(Pixel coordinate grounding data)
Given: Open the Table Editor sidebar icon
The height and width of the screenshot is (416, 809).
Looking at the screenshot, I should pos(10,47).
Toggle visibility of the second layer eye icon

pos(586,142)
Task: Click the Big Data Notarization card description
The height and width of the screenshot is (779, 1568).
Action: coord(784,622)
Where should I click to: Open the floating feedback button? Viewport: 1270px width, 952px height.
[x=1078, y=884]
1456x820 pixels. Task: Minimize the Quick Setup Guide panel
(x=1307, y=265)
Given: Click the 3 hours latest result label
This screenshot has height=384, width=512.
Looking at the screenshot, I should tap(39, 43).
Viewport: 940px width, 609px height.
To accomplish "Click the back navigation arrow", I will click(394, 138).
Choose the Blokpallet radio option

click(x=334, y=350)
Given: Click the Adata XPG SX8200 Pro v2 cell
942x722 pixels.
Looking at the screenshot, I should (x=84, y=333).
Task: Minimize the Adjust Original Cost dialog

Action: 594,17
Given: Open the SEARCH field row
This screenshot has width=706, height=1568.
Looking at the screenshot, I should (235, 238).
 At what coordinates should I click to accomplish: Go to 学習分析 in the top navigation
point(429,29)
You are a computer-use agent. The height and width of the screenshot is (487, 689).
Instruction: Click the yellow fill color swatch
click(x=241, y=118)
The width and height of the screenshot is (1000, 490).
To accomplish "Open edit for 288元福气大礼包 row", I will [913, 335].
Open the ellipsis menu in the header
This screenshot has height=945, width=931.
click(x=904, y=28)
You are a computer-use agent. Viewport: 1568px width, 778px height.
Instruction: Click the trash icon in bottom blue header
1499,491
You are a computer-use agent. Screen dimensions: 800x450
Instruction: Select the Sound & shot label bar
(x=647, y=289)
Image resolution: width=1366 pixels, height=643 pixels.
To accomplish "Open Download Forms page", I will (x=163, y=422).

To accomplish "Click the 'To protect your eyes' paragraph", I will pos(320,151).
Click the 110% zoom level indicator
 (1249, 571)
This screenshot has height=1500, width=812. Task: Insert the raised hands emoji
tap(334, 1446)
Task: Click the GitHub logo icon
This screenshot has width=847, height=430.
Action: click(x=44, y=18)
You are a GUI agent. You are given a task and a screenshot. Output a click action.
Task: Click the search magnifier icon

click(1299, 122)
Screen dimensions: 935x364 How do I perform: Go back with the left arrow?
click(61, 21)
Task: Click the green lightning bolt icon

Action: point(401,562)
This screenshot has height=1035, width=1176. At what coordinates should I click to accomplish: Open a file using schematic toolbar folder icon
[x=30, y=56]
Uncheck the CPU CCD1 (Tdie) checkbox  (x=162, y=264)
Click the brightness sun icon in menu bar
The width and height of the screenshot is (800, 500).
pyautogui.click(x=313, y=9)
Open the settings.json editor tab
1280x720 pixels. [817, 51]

WHAT TO PRODUCE =
Transcribe the data above in full, exactly.

TASK ANSWER =
Given: Open the Table Editor sidebar icon
The height and width of the screenshot is (416, 809).
Looking at the screenshot, I should pos(10,47).
Toggle visibility of the second layer eye icon

pos(586,142)
Task: Click the Big Data Notarization card description
The height and width of the screenshot is (779, 1568).
Action: coord(784,622)
Where should I click to: Open the floating feedback button? Viewport: 1270px width, 952px height.
[x=1078, y=884]
1456x820 pixels. Task: Minimize the Quick Setup Guide panel
(x=1307, y=265)
Given: Click the 3 hours latest result label
This screenshot has height=384, width=512.
Looking at the screenshot, I should tap(39, 43).
Viewport: 940px width, 609px height.
To accomplish "Click the back navigation arrow", I will click(394, 138).
Choose the Blokpallet radio option

click(x=334, y=350)
Given: Click the Adata XPG SX8200 Pro v2 cell
942x722 pixels.
Looking at the screenshot, I should (x=84, y=333).
Task: Minimize the Adjust Original Cost dialog

Action: 594,17
Given: Open the SEARCH field row
This screenshot has width=706, height=1568.
Looking at the screenshot, I should (235, 238).
 At what coordinates should I click to accomplish: Go to 学習分析 in the top navigation
point(429,29)
You are a computer-use agent. The height and width of the screenshot is (487, 689).
Instruction: Click the yellow fill color swatch
click(x=241, y=118)
The width and height of the screenshot is (1000, 490).
To accomplish "Open edit for 288元福气大礼包 row", I will [913, 335].
Open the ellipsis menu in the header
This screenshot has height=945, width=931.
click(x=904, y=28)
You are a computer-use agent. Viewport: 1568px width, 778px height.
Instruction: Click the trash icon in bottom blue header
1499,491
You are a computer-use agent. Screen dimensions: 800x450
Instruction: Select the Sound & shot label bar
(x=647, y=289)
Image resolution: width=1366 pixels, height=643 pixels.
To accomplish "Open Download Forms page", I will (x=163, y=422).

To accomplish "Click the 'To protect your eyes' paragraph", I will pos(320,151).
Click the 110% zoom level indicator
 (1249, 571)
This screenshot has height=1500, width=812. Task: Insert the raised hands emoji
tap(334, 1446)
Task: Click the GitHub logo icon
This screenshot has width=847, height=430.
Action: click(x=44, y=18)
You are a GUI agent. You are given a task and a screenshot. Output a click action.
Task: Click the search magnifier icon

click(1299, 122)
Screen dimensions: 935x364 How do I perform: Go back with the left arrow?
click(61, 21)
Task: Click the green lightning bolt icon

Action: point(401,562)
This screenshot has height=1035, width=1176. At what coordinates should I click to accomplish: Open a file using schematic toolbar folder icon
[x=30, y=56]
Uncheck the CPU CCD1 (Tdie) checkbox  (x=162, y=264)
Click the brightness sun icon in menu bar
The width and height of the screenshot is (800, 500).
pyautogui.click(x=313, y=9)
Open the settings.json editor tab
1280x720 pixels. [817, 51]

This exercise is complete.